(Task statement)
Restate all of the records below exactly. Do not carry over any image.

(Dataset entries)

★ ★ ★ ★

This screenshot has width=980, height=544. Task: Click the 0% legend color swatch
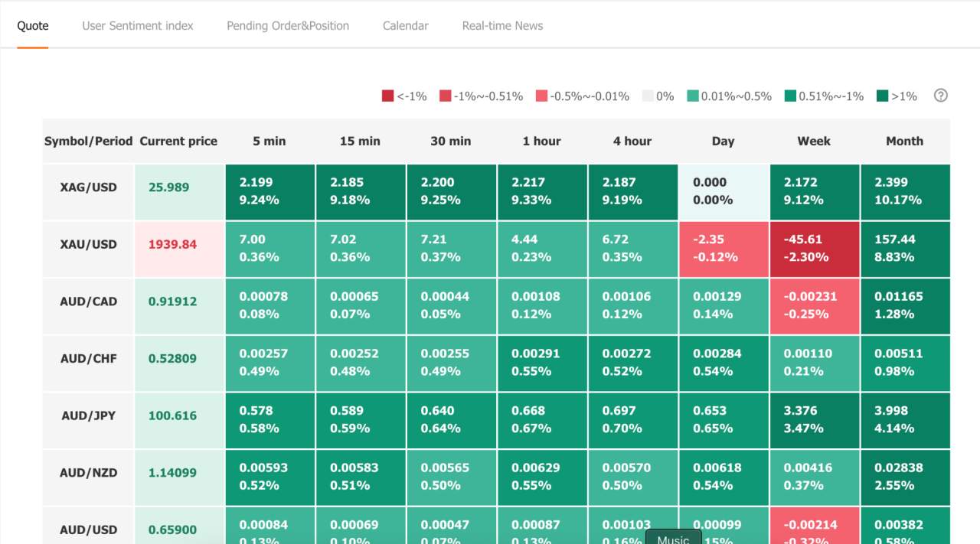648,96
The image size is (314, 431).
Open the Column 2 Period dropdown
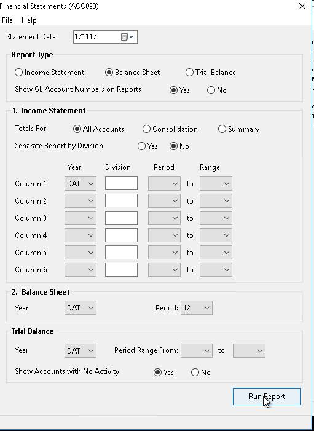(x=164, y=201)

★ ★ ★ ★

(Completed exercise)
This screenshot has width=980, height=544. Task: Click the 0% legend color swatch
648,96
The image size is (314, 431).
Open the Column 2 Period dropdown
(x=164, y=201)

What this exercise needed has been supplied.